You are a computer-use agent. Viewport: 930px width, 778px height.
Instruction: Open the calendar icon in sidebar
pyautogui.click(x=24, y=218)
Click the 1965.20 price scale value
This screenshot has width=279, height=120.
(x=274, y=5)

**INSTRUCTIONS FOR THE TASK**
Each line of the material above needs repeating verbatim.

**OUTPUT FOR THIS TASK**
You are a computer-use agent. Viewport: 930px width, 778px height.
Instruction: Open the calendar icon in sidebar
pyautogui.click(x=24, y=218)
Click the 1965.20 price scale value
This screenshot has width=279, height=120.
(x=274, y=5)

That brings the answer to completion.